Of course, that was then. Now I'm a total Git noob experiencing the joy of resolving Git merge conflicts for the first time.
Addendum 2024-06-05 10:55: And coping with the fact that Git doesn't track file renames.
Addendum 2024-06-05 10:59: Or the fact that the recommended strategy for migrating your repository and its history to Git is "don't bother with the history, any changes older than six months are forfeit anyway".
Admin
Well, that rather depends upon what you'd experienced before SourceSafe. If it was, working backwards in time before SourceSafe, VMS versioned files - so only your recent history up to the file purge limit, no source control at all and no change history at all other than comments in source, then SourceSafe was pretty bloody good. Was it problematic at times? Certainly, but it was a damn sight better than that.
Admin
or - and I think this is the most likely - getData is never actually called anywhere and it's dead code that should be pruned except that would require testing to make sure it really actually isn't called anywhere. So shutting up the linter is the most they're allowed to do.
Six years of a function with an obvious error in it and no bugs that have ever been traced back to it is suspicious unless it's actually never used.
Admin
I accepted a job offer as a web developer in 2008 on the condition that the first task assigned to me would be "migrate everything to subversion". A big win for everyone involved.
Admin
oh, you were coding on VAX/VMS? Then you could have used DEC/CMS (first available in 1982) instead of SourceSafe (first available in 1995).
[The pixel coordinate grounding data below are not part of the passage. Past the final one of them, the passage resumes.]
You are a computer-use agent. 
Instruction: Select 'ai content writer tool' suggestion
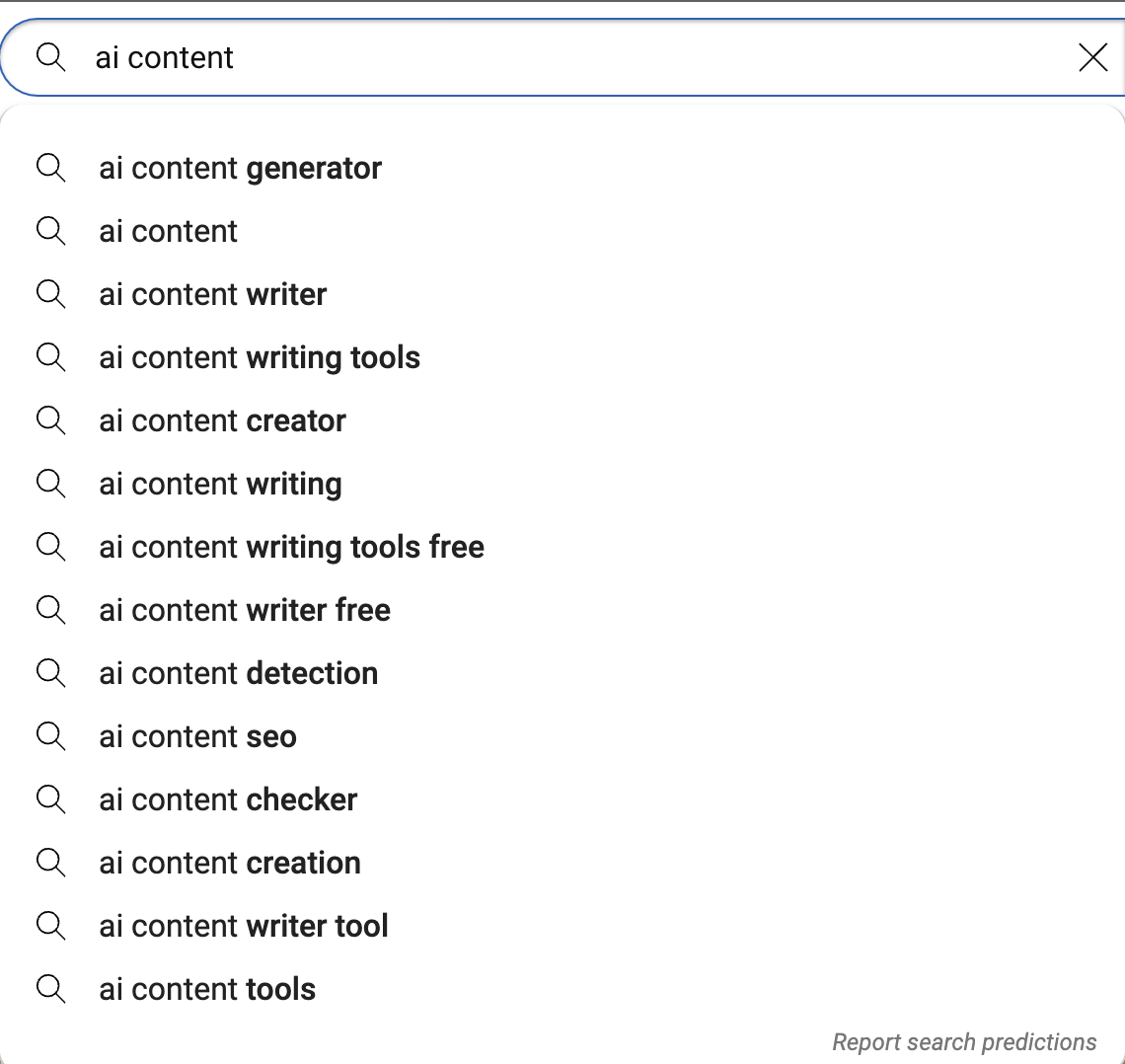(562, 926)
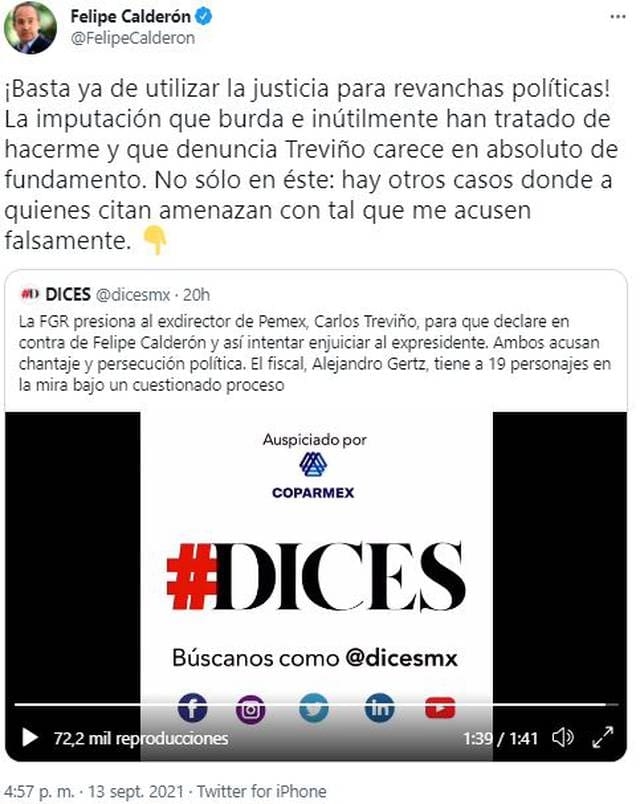Click the COPARMEX sponsor logo
This screenshot has height=804, width=640.
click(313, 475)
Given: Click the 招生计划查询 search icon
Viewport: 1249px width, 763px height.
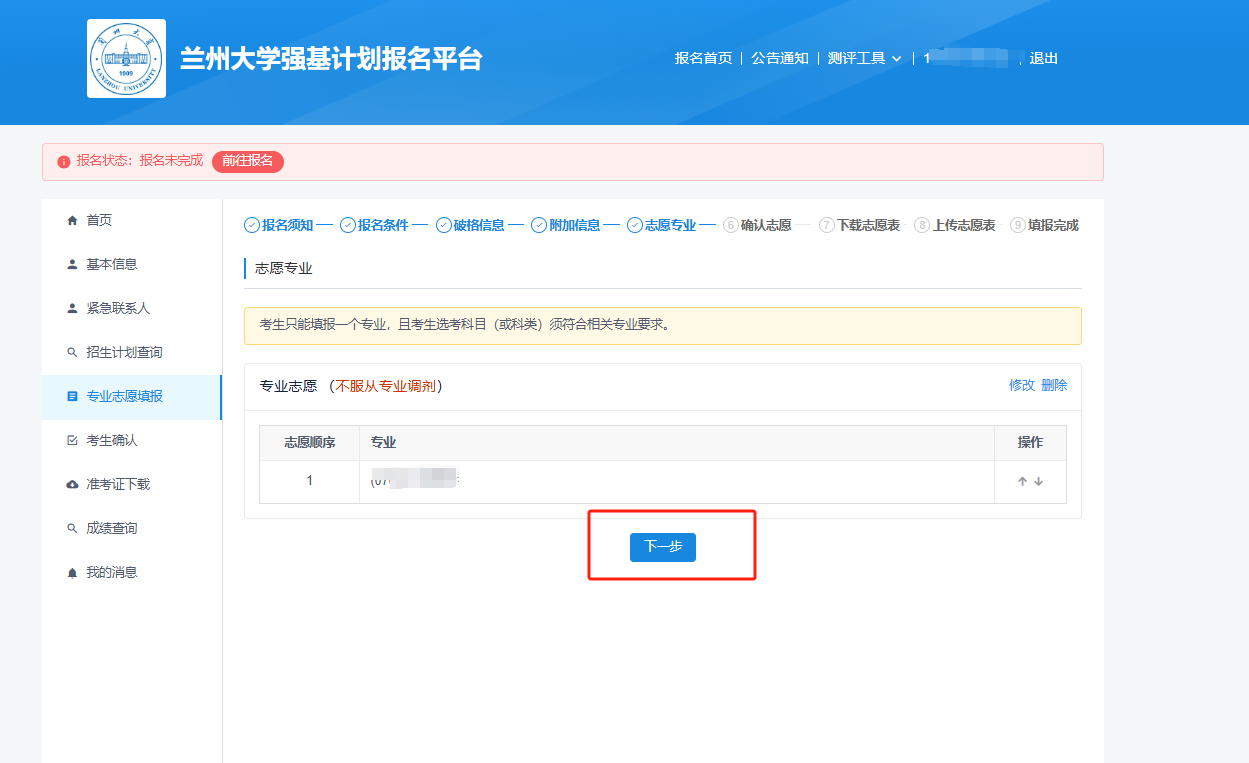Looking at the screenshot, I should (x=72, y=352).
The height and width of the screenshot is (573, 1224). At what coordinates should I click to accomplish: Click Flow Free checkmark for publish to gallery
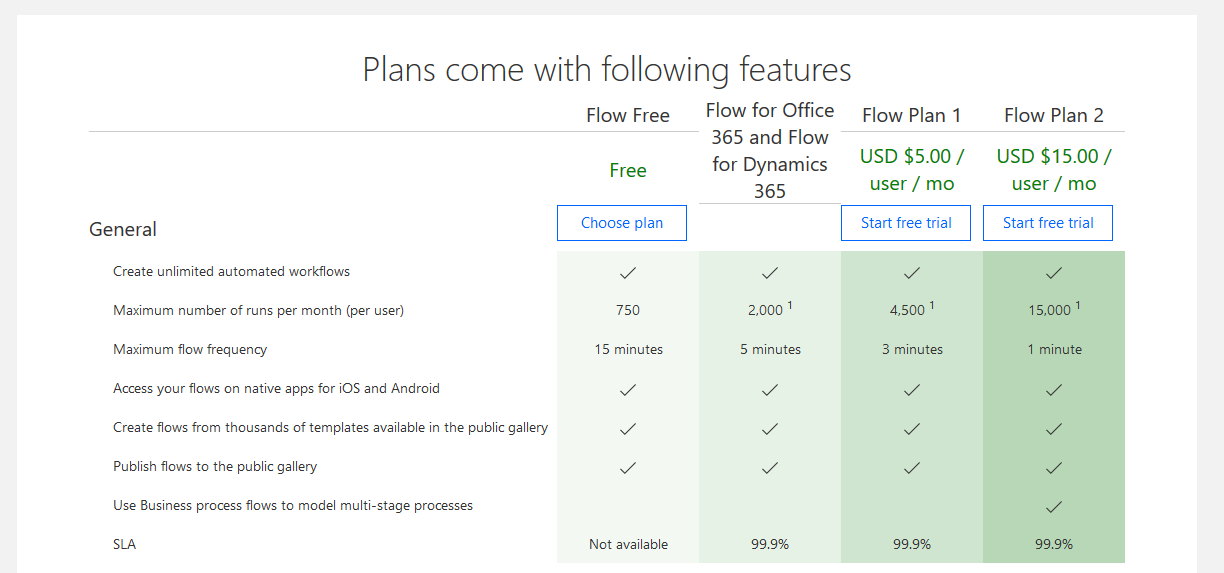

I certainly did.
Admin
Three people have attempted to clean up technical debt. The first was someone trying to get rid of the userID global.
Admin
Not the only occassion you see this: Code changes in hopes to "get rid of errors", which means altering the source code, linter hints, unit tests, compiler options etc. in order to avoid any warnings and errors, because when there are no warnings and errors, the program compiles and runs and works as expected - because that is what this whole stupid "build system" is supposed to do, right? If it doesn't complain, the program does what the manager wants, and that is the only aspect of quality that counts. (Sidenote: "trial & error" is also a good development technique leading to high quality programs.) No error - no problem!
Admin
Okay this one made me laugh at loud literally. And I had to comment. First time in over a year visiting TDWTF and this made me comment.
Admin
"What do you use for source control?" is a question I always ask in job interviews. Some time around 2010 I did get an answer of "Uh, nothing." and replied that if I was hired, that would be changing immediately. I did not get the job.
Admin
I worked on a Fortran project on VMS that used a source code control system - I forget what it was called, but it was much better than just the versioned files.
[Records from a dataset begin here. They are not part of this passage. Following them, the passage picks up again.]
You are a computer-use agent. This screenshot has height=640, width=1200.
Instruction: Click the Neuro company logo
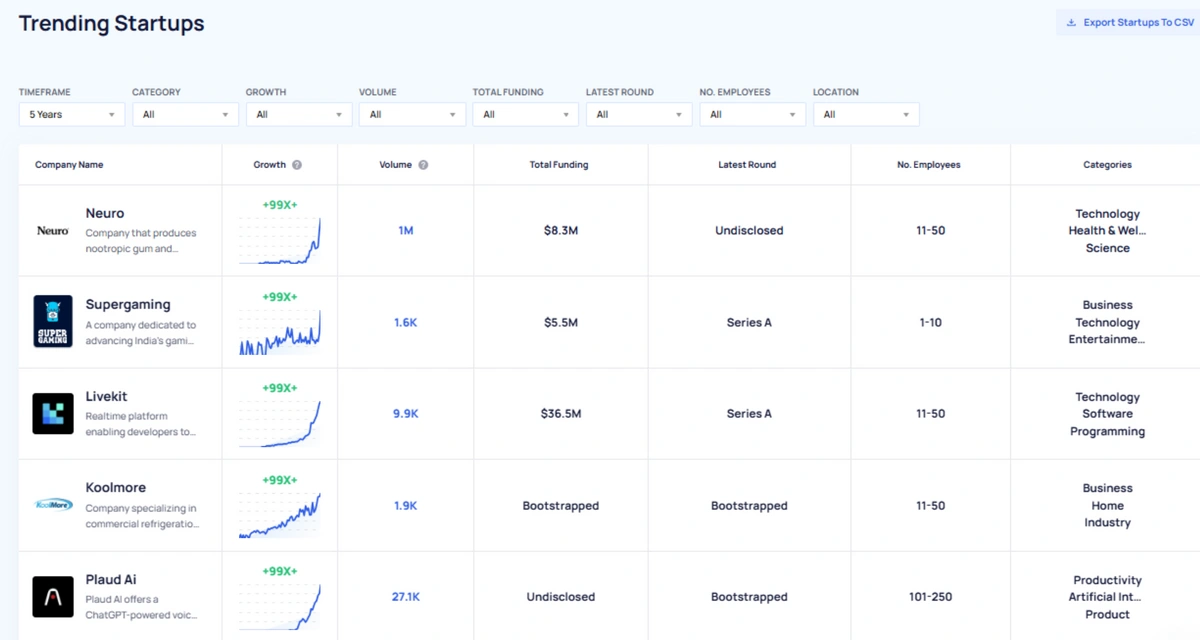(53, 231)
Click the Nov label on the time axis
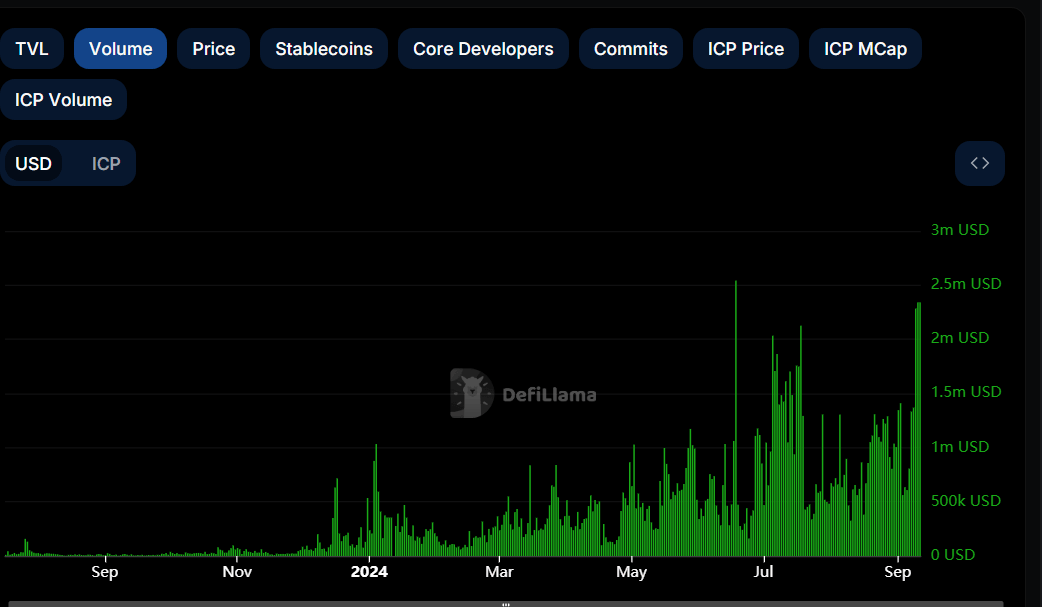Image resolution: width=1042 pixels, height=607 pixels. [x=237, y=572]
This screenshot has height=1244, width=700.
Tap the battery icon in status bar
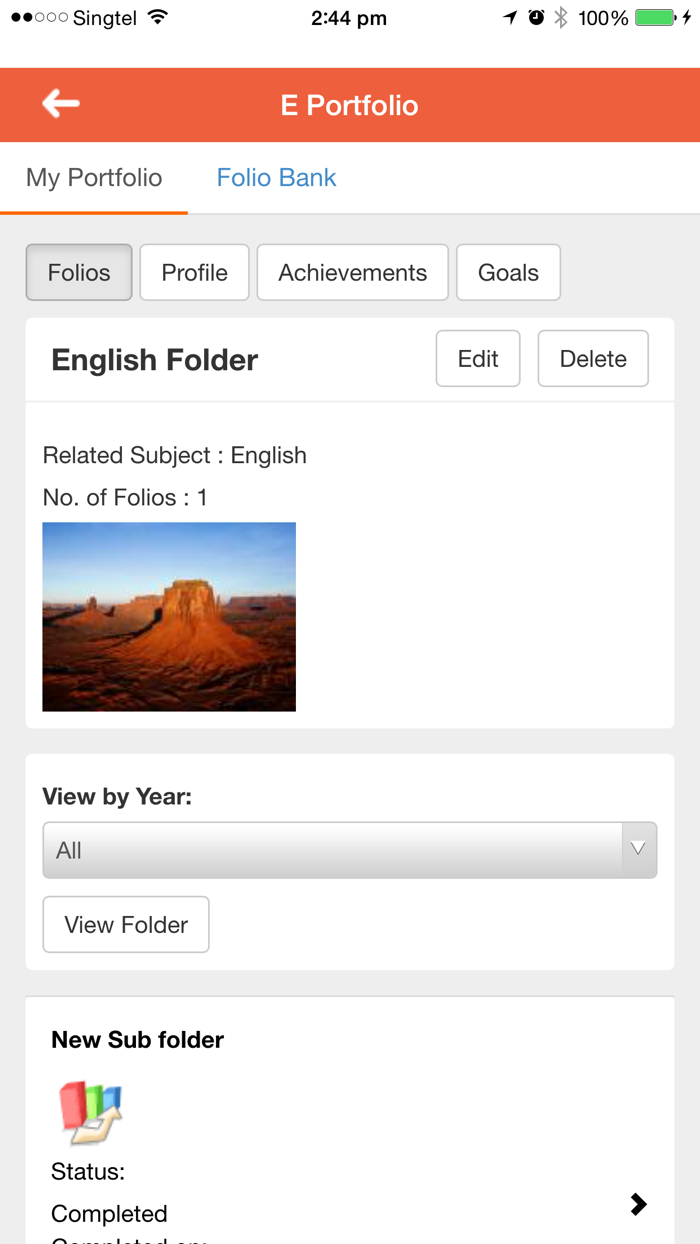[x=655, y=17]
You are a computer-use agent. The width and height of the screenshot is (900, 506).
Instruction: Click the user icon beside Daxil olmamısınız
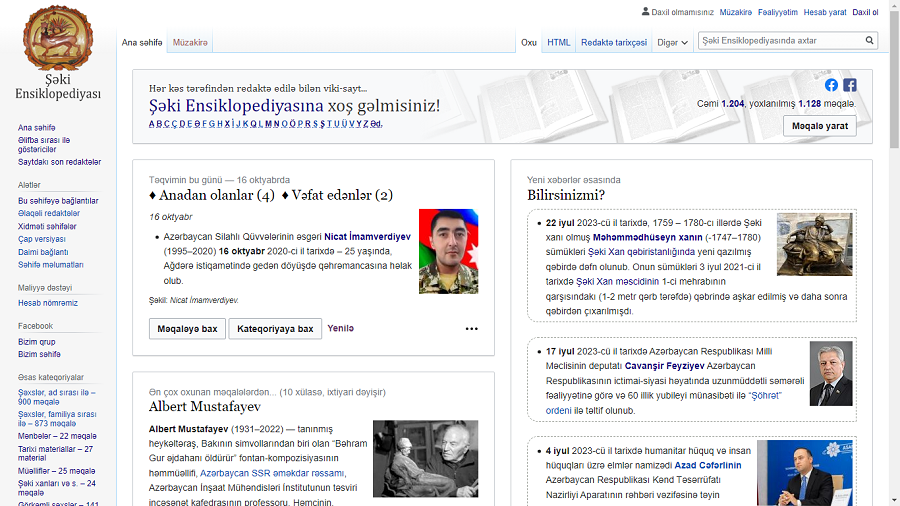tap(645, 12)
Addendum 2024-06-06 07:36: Just read dpm's comment. The one I used was CMS.
Admin
Conversely, when I interviewed developers, I would always ask what source code control systems they liked to use. Not seeing the point of source code control was not an automatic rejection, but it made their task of getting the job much harder.
Even in my personal projects, setting up source control is almost a reflexive action, like putting my seatbelt on in a car.
Admin
CMS on (Open)VMS was my first encounter with version control as well. The good thing about CMS is that I don't remember anything about it any more. Which probably means it didn't have any annoying bugs or quirks, unlike VSS, PVCS, svn and git.
Admin
Admin
Arguably, this could be the result of some CI/CD linting script. Still unacceptable, but I get how this could happen without the knowledge of the requestor (due diligence aside) in modern coding environments.